UN climate talks in Kenya next week will hunt for new ways to fight global warming, stung by a warning that long-term inaction may trigger a cataclysmic economic downturn.
But delegates say the 189-nation talks from November 6-17 look unlikely to make any big breakthroughs and may shy away from setting a firm timetable for working out a successor to the UN's Kyoto Protocol, the UN plan for curbing global warming which runs out in 2012.
The United Nations says progress is urgently needed, both on a global deal beyond 2012 and in working out how to help developing nations adapt to projected changes such as more droughts, floods and rising sea levels.
"The clock is ticking," said Achim Steiner, head of the Nairobi-based UN Environment Programme (UNEP). "We are in fact in some ways with our backs against the wall if you want to have a post-2012 regime in place.

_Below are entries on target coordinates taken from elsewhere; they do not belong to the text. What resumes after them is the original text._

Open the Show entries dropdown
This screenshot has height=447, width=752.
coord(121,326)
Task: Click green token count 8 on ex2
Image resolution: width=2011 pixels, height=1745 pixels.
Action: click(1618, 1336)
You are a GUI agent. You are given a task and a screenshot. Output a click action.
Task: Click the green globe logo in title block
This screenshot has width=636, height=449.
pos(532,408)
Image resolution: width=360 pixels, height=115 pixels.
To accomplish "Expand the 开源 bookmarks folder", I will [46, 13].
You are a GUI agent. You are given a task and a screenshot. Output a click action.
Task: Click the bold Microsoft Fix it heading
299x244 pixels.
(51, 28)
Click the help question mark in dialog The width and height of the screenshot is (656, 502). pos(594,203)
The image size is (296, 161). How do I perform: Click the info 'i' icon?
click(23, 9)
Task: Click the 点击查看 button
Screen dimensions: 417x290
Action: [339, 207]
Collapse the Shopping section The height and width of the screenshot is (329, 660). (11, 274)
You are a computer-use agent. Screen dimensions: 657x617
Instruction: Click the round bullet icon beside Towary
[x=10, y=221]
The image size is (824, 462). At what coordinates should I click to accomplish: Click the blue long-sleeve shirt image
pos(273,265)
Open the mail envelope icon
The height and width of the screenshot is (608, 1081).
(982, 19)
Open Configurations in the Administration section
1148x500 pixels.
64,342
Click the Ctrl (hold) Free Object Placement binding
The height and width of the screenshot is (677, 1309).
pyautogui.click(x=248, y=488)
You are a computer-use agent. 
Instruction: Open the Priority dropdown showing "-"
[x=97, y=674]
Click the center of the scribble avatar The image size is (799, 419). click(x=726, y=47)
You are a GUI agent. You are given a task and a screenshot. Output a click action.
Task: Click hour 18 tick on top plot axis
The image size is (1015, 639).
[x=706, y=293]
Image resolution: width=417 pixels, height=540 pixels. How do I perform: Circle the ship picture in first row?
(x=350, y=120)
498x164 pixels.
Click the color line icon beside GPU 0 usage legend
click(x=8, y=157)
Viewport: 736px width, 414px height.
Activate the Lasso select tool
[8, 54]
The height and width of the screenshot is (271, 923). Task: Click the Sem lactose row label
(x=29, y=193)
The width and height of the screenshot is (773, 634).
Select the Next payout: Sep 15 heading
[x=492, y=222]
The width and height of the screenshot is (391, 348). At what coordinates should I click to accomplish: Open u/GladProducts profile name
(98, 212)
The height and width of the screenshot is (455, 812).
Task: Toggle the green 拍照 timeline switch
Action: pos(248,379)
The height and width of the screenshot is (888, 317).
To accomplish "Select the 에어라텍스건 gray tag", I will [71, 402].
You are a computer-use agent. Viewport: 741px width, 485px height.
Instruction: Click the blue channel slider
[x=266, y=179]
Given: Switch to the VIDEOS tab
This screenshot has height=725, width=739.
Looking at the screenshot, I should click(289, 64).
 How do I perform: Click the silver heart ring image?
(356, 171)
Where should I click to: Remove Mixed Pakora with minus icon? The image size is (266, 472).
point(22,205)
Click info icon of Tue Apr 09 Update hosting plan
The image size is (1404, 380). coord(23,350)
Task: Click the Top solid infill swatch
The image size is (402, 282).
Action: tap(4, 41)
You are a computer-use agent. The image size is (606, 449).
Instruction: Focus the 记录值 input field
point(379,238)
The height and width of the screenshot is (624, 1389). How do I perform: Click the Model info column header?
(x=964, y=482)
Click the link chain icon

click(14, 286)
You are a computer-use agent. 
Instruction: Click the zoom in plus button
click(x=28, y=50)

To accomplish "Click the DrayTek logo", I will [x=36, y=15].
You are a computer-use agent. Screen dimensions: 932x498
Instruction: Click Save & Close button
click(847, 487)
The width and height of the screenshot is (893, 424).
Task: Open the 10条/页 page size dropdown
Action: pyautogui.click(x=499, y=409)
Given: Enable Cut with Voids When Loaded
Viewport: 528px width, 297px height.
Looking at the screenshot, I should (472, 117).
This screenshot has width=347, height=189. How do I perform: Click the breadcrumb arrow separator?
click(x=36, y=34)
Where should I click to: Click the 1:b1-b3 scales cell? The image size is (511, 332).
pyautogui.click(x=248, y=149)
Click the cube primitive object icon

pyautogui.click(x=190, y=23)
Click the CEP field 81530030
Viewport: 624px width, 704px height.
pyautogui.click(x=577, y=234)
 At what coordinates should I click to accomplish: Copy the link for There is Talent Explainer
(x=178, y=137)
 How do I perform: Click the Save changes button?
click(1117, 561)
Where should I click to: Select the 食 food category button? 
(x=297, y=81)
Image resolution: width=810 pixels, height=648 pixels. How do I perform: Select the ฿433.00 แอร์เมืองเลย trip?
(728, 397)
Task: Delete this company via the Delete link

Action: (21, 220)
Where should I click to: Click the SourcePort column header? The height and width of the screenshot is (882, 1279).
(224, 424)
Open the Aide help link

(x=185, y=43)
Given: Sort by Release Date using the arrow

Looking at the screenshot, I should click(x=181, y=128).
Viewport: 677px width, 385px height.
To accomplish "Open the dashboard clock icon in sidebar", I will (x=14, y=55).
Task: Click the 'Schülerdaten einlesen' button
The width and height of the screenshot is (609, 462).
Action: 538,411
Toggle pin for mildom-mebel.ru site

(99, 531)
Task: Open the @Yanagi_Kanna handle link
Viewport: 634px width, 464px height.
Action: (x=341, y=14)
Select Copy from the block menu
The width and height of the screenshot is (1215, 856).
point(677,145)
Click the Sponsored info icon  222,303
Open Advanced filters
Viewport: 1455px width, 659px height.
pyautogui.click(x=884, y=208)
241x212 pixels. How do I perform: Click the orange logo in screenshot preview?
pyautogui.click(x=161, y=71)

We need to keep moving."
"We need to act very urgently or it's going to get very expensive," said Yvo de Boer, head of the UN Climate Change Secretariat in Bonn. Most scientists say fossil fuels burnt in power plants, factories and cars are the main cause of warming.
But de Boer said there was no pressure yet to set a deadline for completing a post-2012 pact, noting that a broad "dialogue" on future actions would only end in 2007. "I don't think there will be pressure in Nairobi to set the date," he told Reuters.
The meeting, of 6,000 delegates with ministers attending the second week, will try to work out how to involve Kyoto outsiders led by the United States, the world's biggest emitter of greenhouse gases, and developing nations such as China and India more closely in longer-term UN-led plans.
Kyoto obliges 35 industrialised nations to cut emissions to 5 percent below 1990 levels by 2008-12. On Monday, the most comprehensive review of the economics of climate change warned that costs of inaction in fighting global warming could cause an economic downturn on a scale associated with world wars or the 1930s depression.
Environmentalists hope the apocalyptic warnings in the report by Britain's Nicholas Stern, a former World Bank chief economist, might inject more urgency into Nairobi. "The Stern review is a wake-up call for the world," said Martin Hiller of the WWF environmental group.
Environmentalists, some governments and many businesses planning long-term investments in new technologies want negotiators work out a successor to Kyoto by 2008.
"I think that to try to finalise a new climate regime by 2008 would be very ambitious indeed," de Boer said. He said he hoped instead that the world would agree in 2007 to "kick start" negotiations.
Some experts reckon that any broader successor to Kyoto may have to wait until 2010 - after US President George W. Bush steps down from the White House in January 2009. Bush, who says Kyoto would cost US jobs and wrongly excludes developing nations, is investing heavily in new technologies but his policies allow emissions to rise to 2012.
And the Stern report showed no sign of converting sceptics about capping greenhouse gas emissions. The White House Council on Environmental Quality called the report "another contribution" to an "abundance of economic analysis" on the issue of climate change.
And Opec Secretary-General Mohammed Barkindo said the report had "no foundations in either science or economics". The Nairobi talks will try to promote investments under a Kyoto project channelling aid to developing nations, ranging from wind farms in China to hydro-electric schemes in Brazil. African nations have lagged so far under the scheme.